Tuesday, 8 July 2014: 11:15 AM
Essex Center/South (Westin Copley Place)
Prior estimates of ice crystal size distributions (SDs) derived from optical array probes have been artificially amplified by small ice crystals generated from the shattering of large ice crystals on probe tips. To assess the extent to which data acquired before the development of redesigned tips and processing algorithms can be used, the degree to which various bulk cloud parameters are affected by shattering is determined here. Here, data acquired by two adjacent two-dimensional cloud probes (2DCs) with standard and anti-shatter tips and processed with and without anti-shattering algorithms during the 2008 Indirect and Semi-Direct Aerosol Campaign (ISDAC) and the 2011 Instrumentation Development and Education in Airborne Science (IDEAS-2011) campaign are used to derive total concentration, extinction, ice water content, reflectivity, effective diameter, median mass diameter, mass-weighted terminal velocity and single-scattering properties. Parameters based on higher moments of SDs could be estimated from standard probes within uncertainties required for model and remote sensing studies; but, parameters based on lower moments of SDs, such as total concentration, varied by factors of up to 5, especially for maximum dimensions less than 500 μm.
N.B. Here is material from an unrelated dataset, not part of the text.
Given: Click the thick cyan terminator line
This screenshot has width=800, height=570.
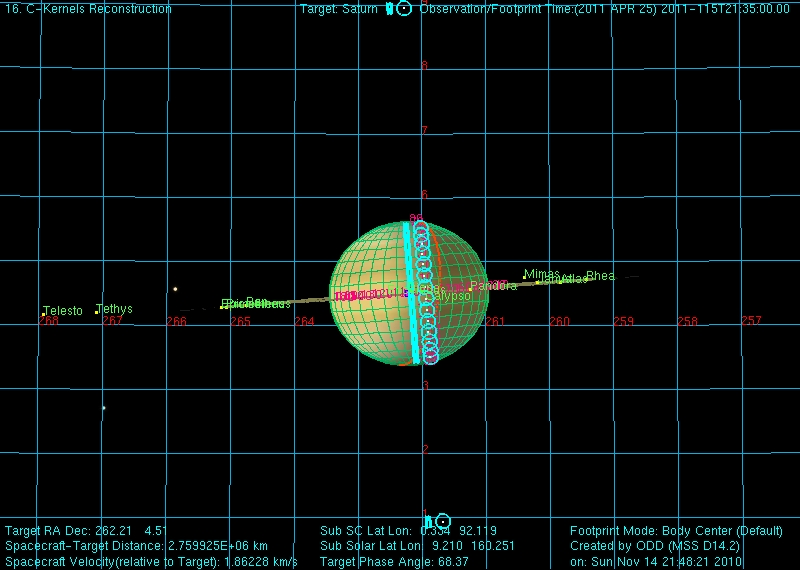Looking at the screenshot, I should (x=410, y=290).
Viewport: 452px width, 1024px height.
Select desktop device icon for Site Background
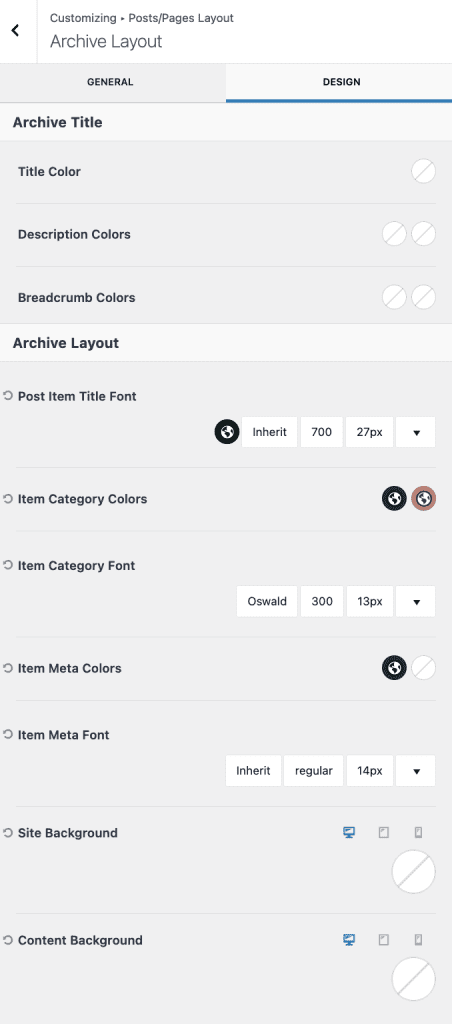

This is much larger than the reduction of ice water content and bulk extinction by about 20% for the modified tips, and changes in effective radius, mass weighted terminal velocity, and median mass diameter by less than 15%. The modified tips changed the asymmetry parameter and single scatter albedo by up to 0.01, less than the certainty with which they need to be known for climate studies. Comparisons of our findings against those of previous studies are made.